CVE-2026-35381 Overview
A logic error in the cut utility of uutils coreutils causes the utility to ignore the -s (only-delimited) flag when using the -z (null-terminated) and -d '' (empty delimiter) options together. The implementation incorrectly routes this specific combination through a specialized newline-delimiter code path that fails to check the record suppression status. Consequently, uutils cut emits the entire record plus a NUL byte instead of suppressing it. This divergence from GNU coreutils behavior creates a data integrity risk for automated pipelines that rely on cut -s to filter out undelimited data.
Critical Impact
Automated data processing pipelines using uutils coreutils cut with the -s -z -d '' option combination may experience data integrity issues due to incorrect output, potentially causing downstream processing failures or data corruption.
Affected Products
- uutils coreutils (versions prior to 0.8.0)
Discovery Timeline
- 2026-04-22 - CVE CVE-2026-35381 published to NVD
- 2026-04-22 - Last updated in NVD database
Technical Details for CVE-2026-35381
Vulnerability Analysis
This vulnerability is classified under CWE-684 (Incorrect Provision of Specified Functionality). The issue stems from a logic error in how the cut utility processes command-line flag combinations. When a user specifies -s (suppress lines without delimiters), -z (use NUL as line terminator), and -d '' (empty delimiter) together, the implementation fails to honor the -s flag's intended behavior.
The root cause lies in the code path selection logic within the cut utility. Instead of properly evaluating the suppression flag when processing null-terminated records with an empty delimiter, the code incorrectly routes execution through a specialized newline-delimiter handling path. This path lacks the necessary check for the record suppression status, causing undelimited records to be output when they should be filtered.
Root Cause
The vulnerability originates from improper conditional logic in the cut utility's input processing routines. The specialized code path designed to handle newline delimiters is incorrectly invoked when the combination of -z and -d '' options is used. This code path bypasses the suppression status check that would normally filter out records lacking the specified delimiter.
Attack Vector
This is a local vulnerability requiring the attacker to have local access to execute the affected cut command. The attack vector involves crafting input data that exploits the flag handling logic error, causing the utility to output data that should have been suppressed. While the integrity impact is limited, it can affect automated pipelines that depend on consistent filtering behavior between GNU coreutils and uutils coreutils implementations.
The vulnerability manifests when using the specific option combination -s -z -d ''. In this scenario, records that do not contain the empty delimiter should be suppressed according to the -s flag, but instead they are output in their entirety with an appended NUL byte. For detailed technical information about the fix implementation, see the GitHub Pull Request Discussion.

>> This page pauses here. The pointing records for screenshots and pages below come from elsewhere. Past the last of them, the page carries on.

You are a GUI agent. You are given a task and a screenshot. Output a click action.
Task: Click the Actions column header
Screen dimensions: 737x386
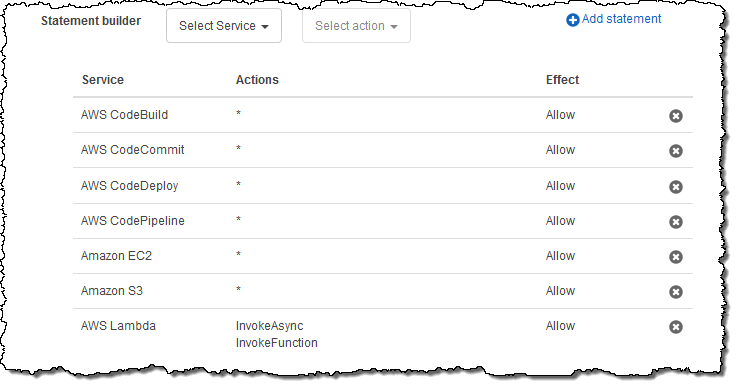point(257,80)
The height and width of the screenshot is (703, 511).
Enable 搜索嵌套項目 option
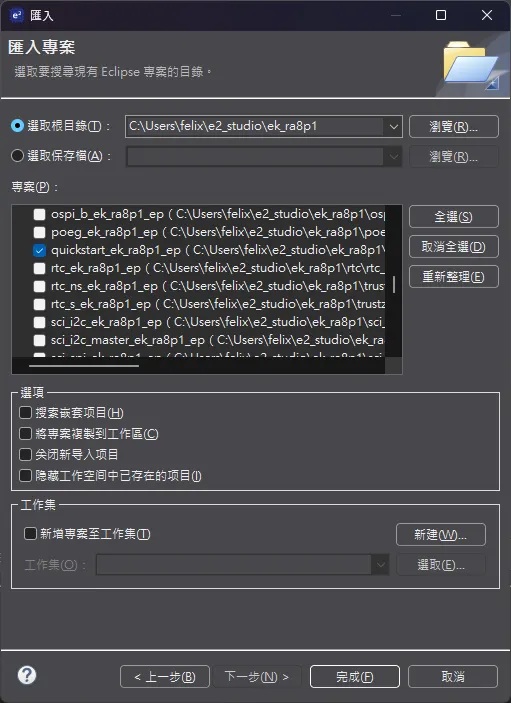26,412
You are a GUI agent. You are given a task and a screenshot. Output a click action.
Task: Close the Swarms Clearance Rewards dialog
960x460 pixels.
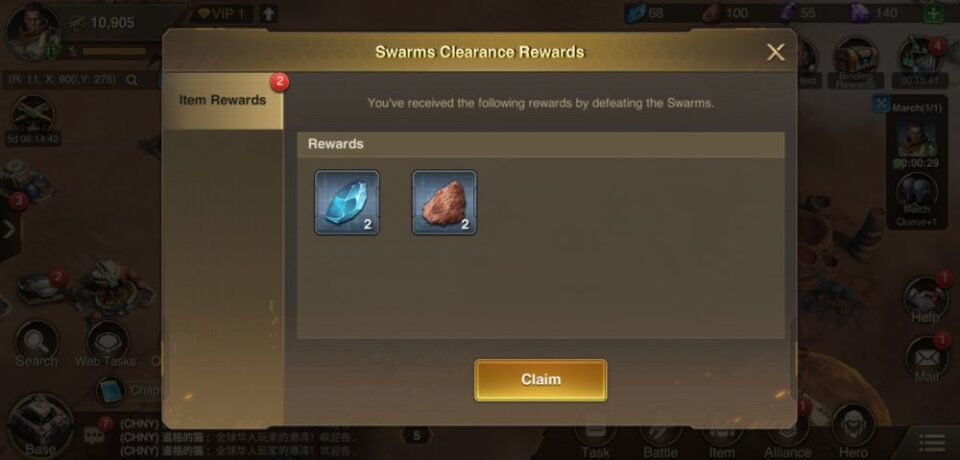click(x=775, y=53)
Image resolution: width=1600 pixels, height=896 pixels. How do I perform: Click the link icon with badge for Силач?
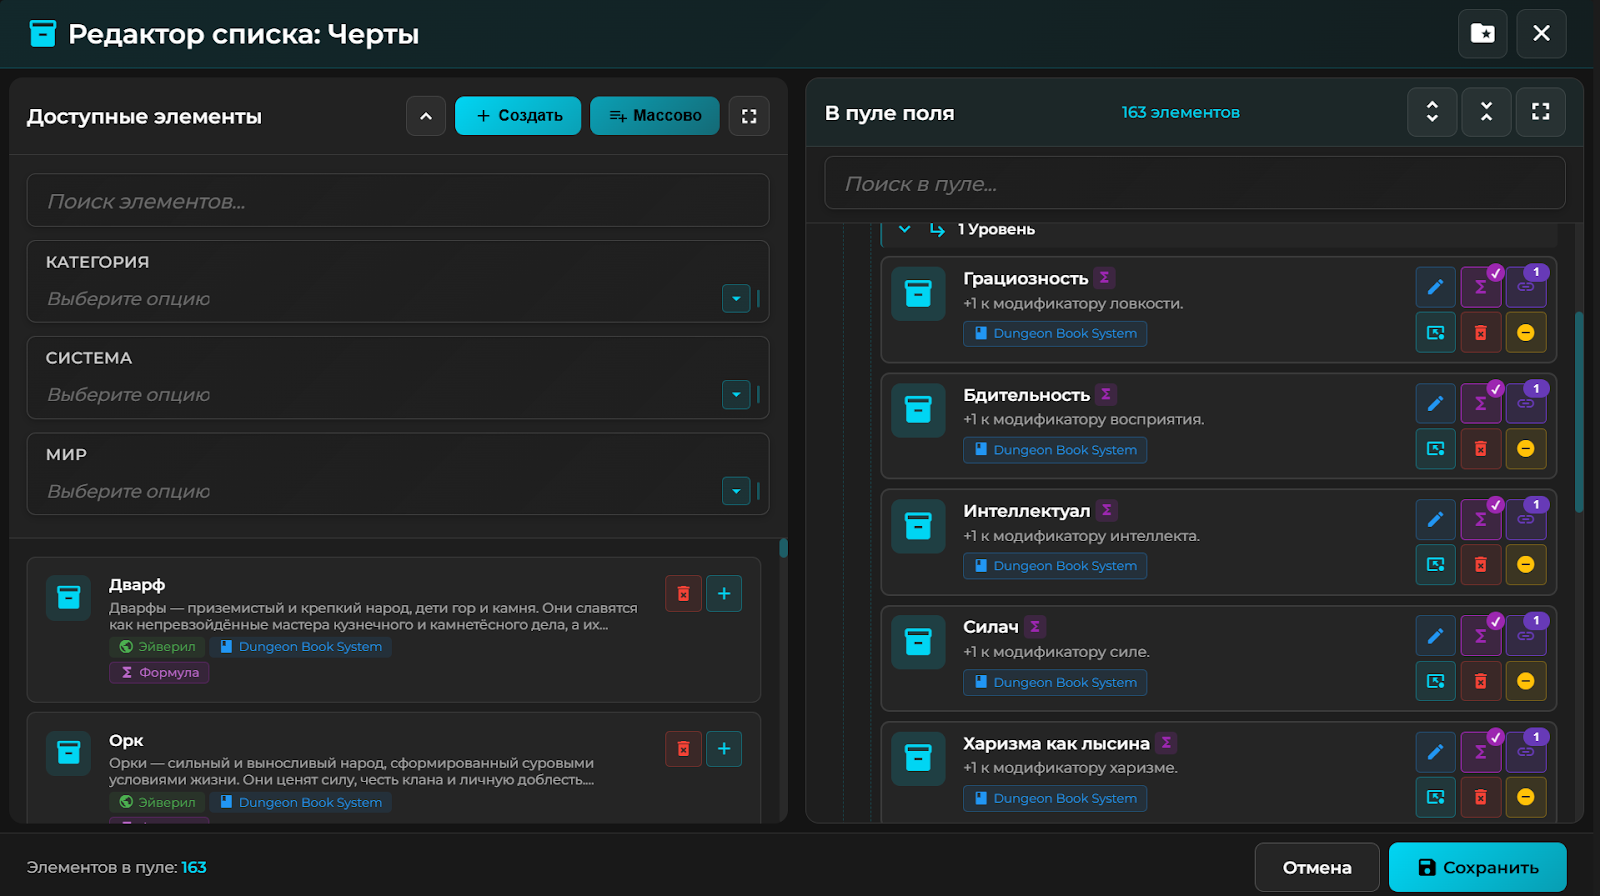pos(1525,636)
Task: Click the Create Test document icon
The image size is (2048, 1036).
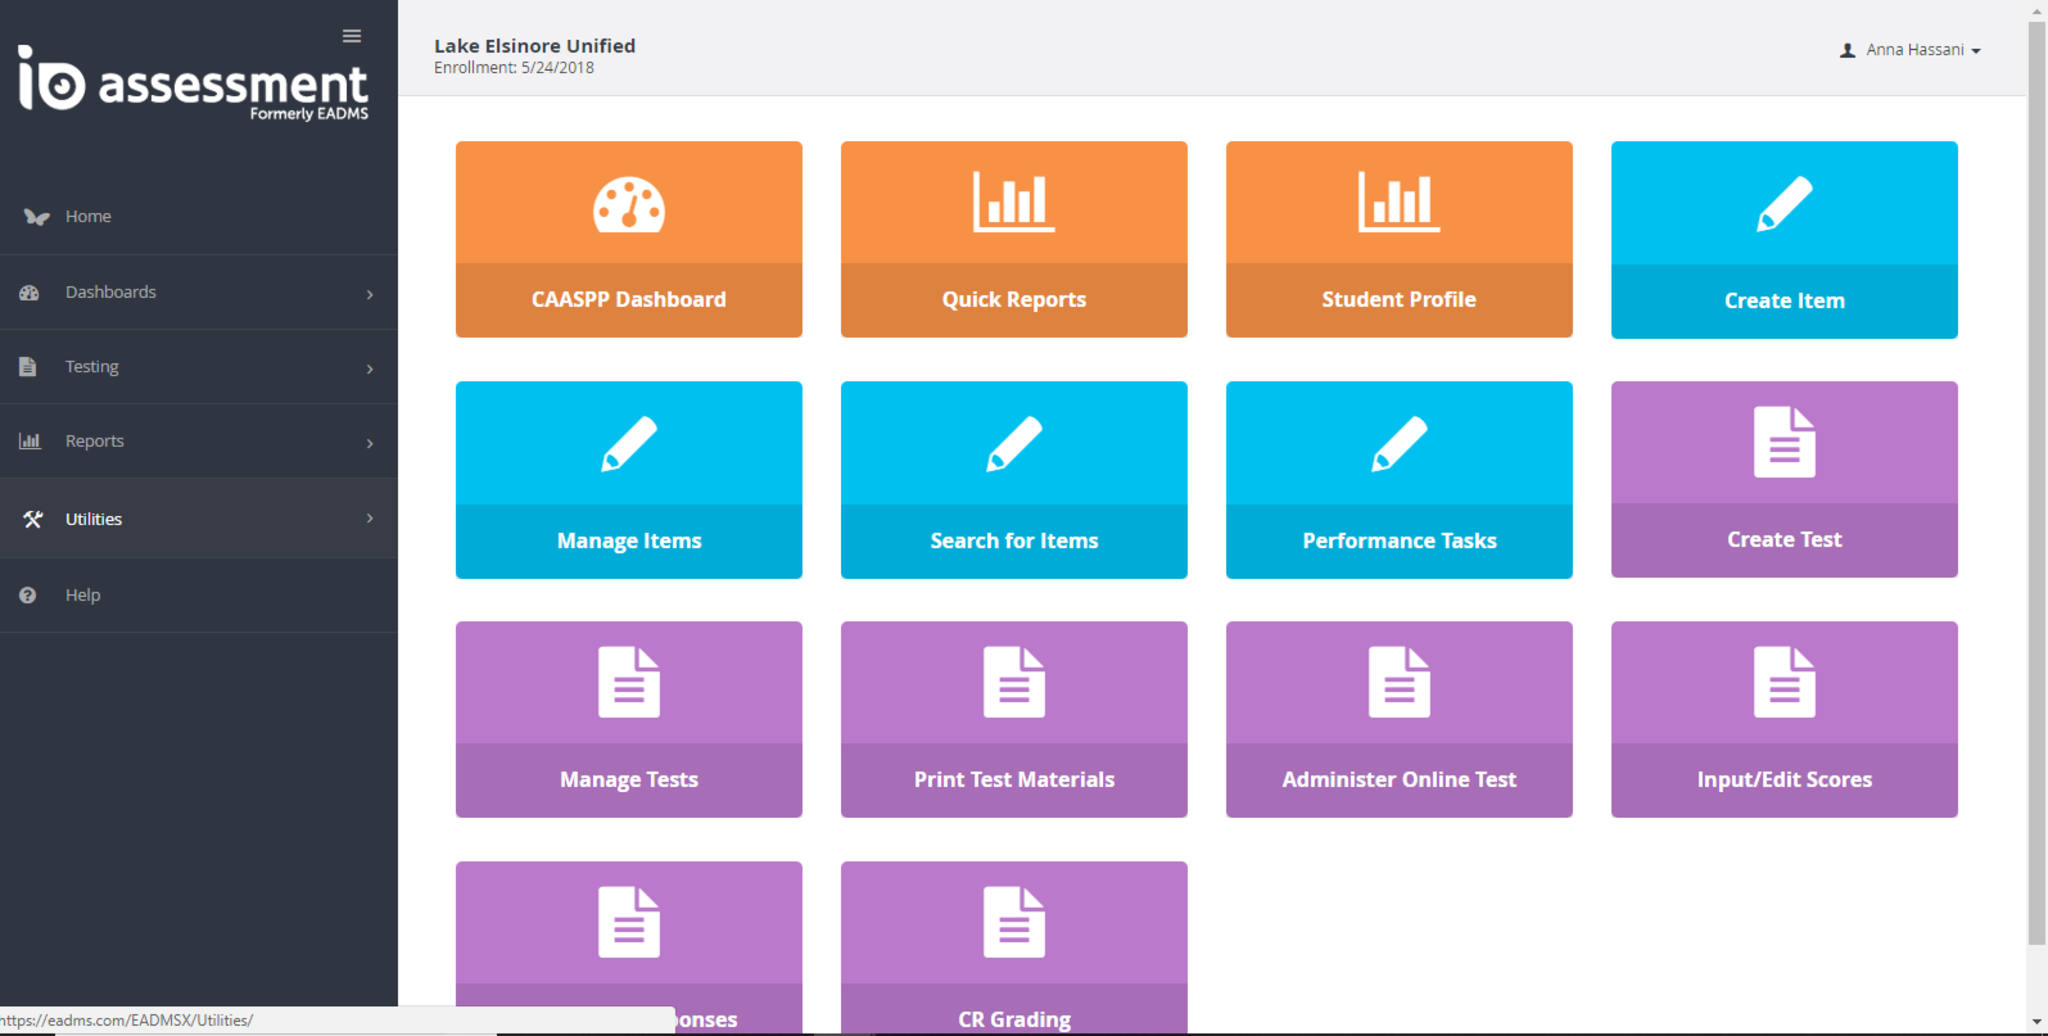Action: point(1784,442)
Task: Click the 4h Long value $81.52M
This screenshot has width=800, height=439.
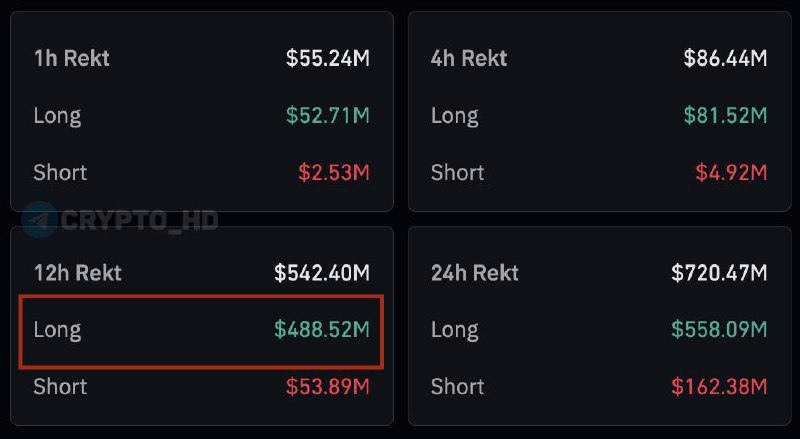Action: 726,115
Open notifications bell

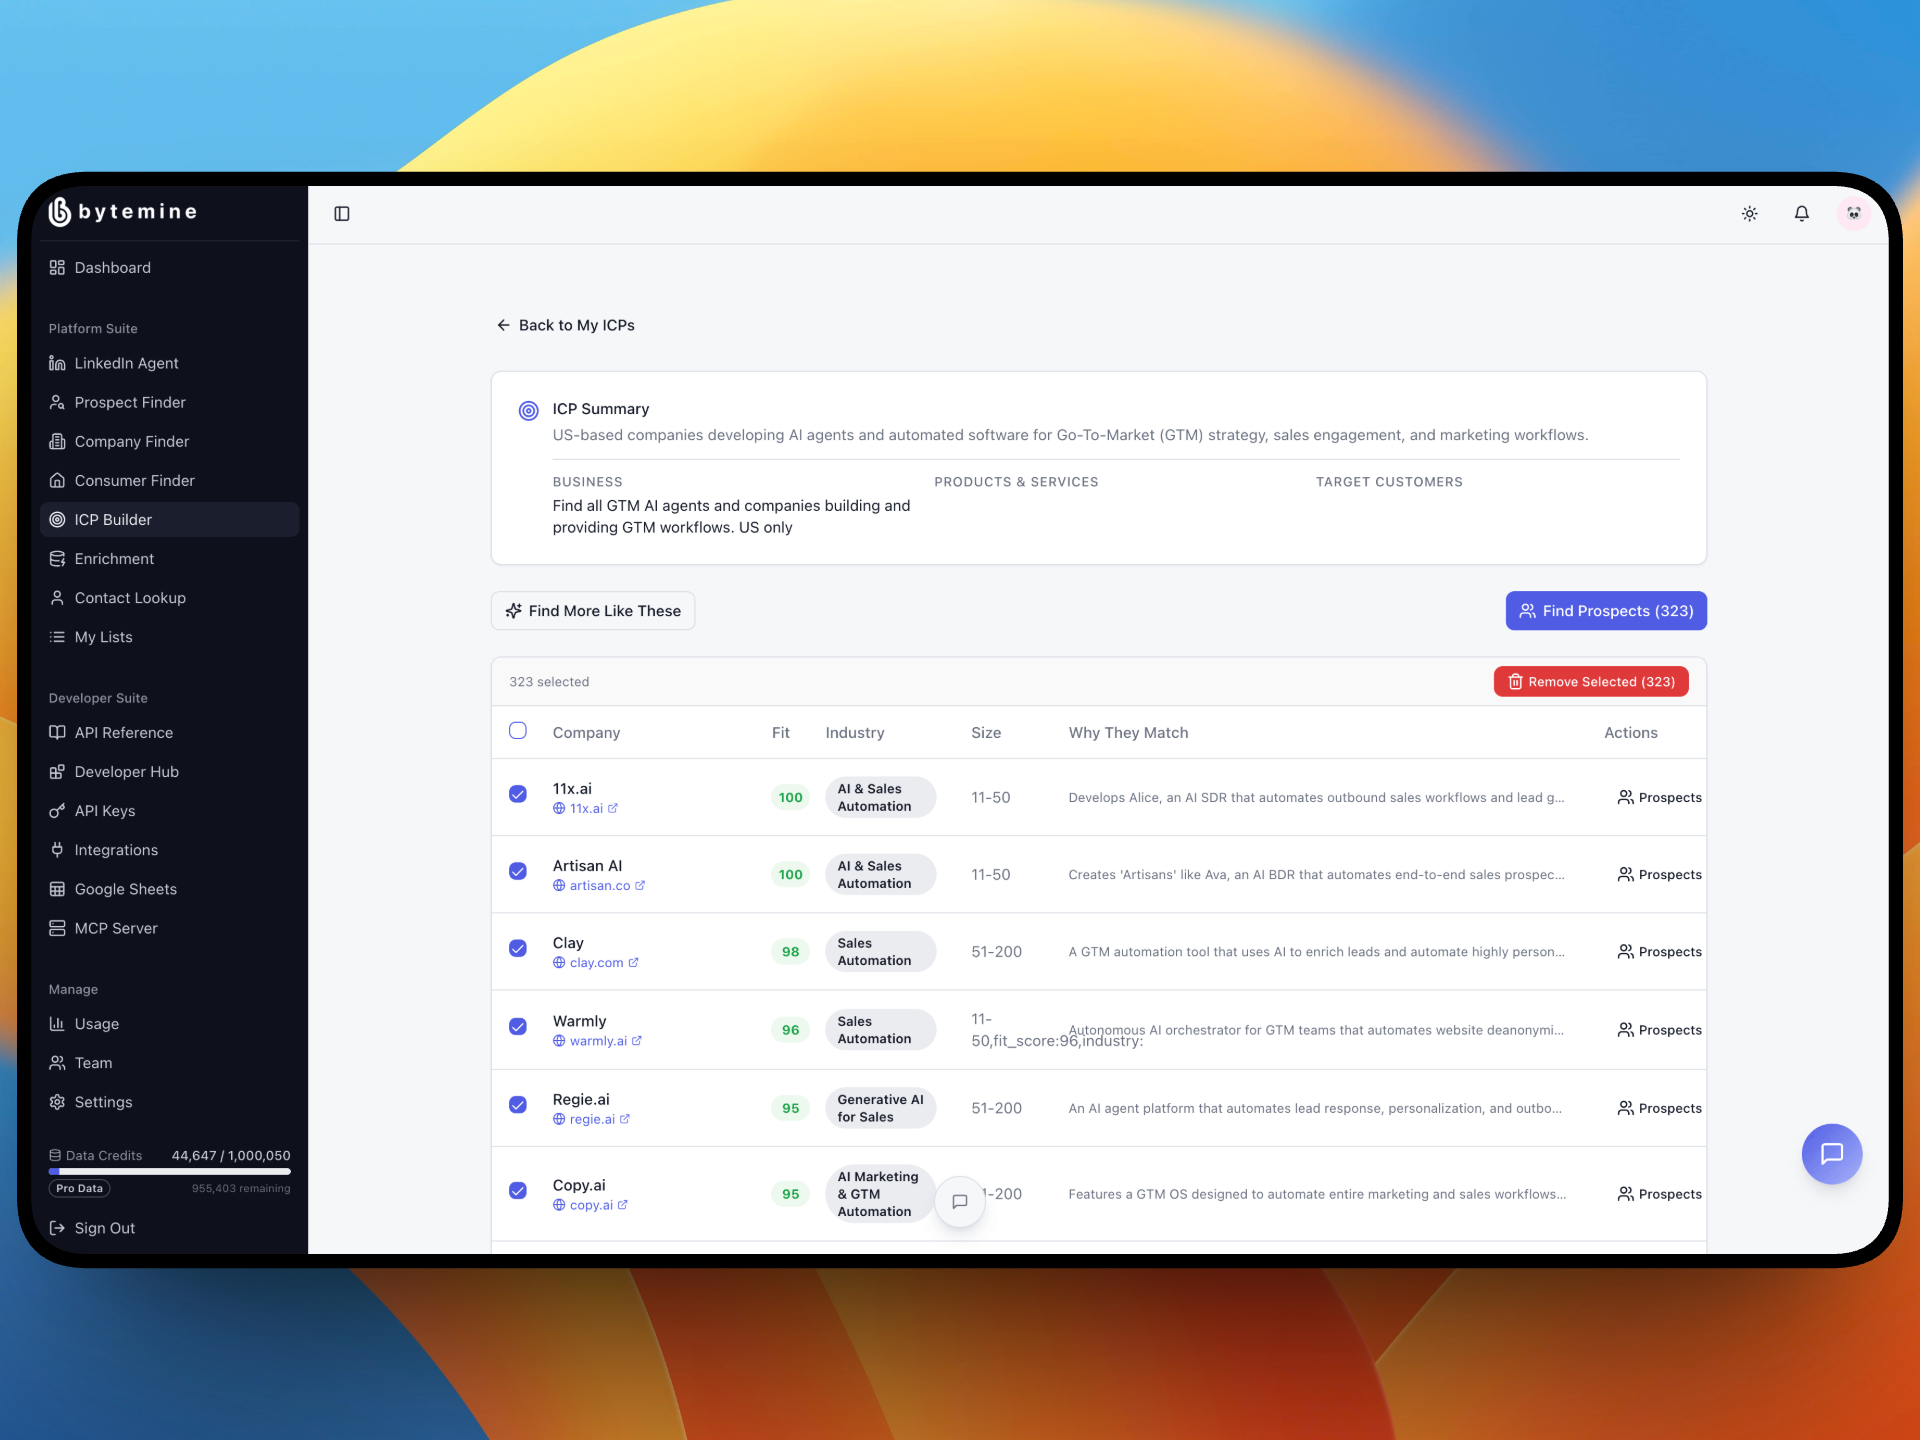pyautogui.click(x=1801, y=213)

Detection Methods for CVE-2026-35381
Indicators of Compromise
- Unexpected output from cut commands using the -s -z -d '' option combination
- Downstream processing failures in pipelines that depend on filtered cut output
- Data inconsistencies when comparing results between GNU coreutils and uutils coreutils
Detection Strategies
- Audit shell scripts and automated pipelines for usage of uutils coreutils cut with the problematic flag combination
- Compare output behavior between affected uutils coreutils versions and GNU coreutils reference implementation
- Implement validation checks on cut output to verify expected filtering behavior
Monitoring Recommendations
- Monitor data processing pipelines for unexpected output size variations that may indicate suppression failure
- Implement logging for cut command invocations with the -s flag to track potential affected operations
- Review automated job logs for downstream processing errors that may correlate with this behavior divergence
How to Mitigate CVE-2026-35381
Immediate Actions Required
- Upgrade uutils coreutils to version 0.8.0 or later, which contains the fix for this logic error
- Review automated pipelines and scripts for usage of the -s -z -d '' option combination
- Temporarily substitute GNU coreutils cut for affected operations if upgrade is not immediately possible
- Validate critical pipeline outputs to ensure data integrity has not been compromised
Patch Information
The fix for this vulnerability is included in uutils coreutils version 0.8.0. Users should upgrade to this version or later to resolve the logic error. The patch corrects the code path selection to properly evaluate the suppression flag when handling null-terminated records with empty delimiters. For more details, see the GitHub Release Version 0.8.0.
Workarounds
- Use GNU coreutils cut instead of uutils coreutils for operations requiring the -s -z -d '' combination
- Implement post-processing validation to filter out incorrectly emitted records
- Avoid using the empty delimiter option in combination with null-termination and suppression flags until upgrade is complete
# Verify uutils coreutils version
uu-cut --version
# Upgrade to patched version (example using cargo)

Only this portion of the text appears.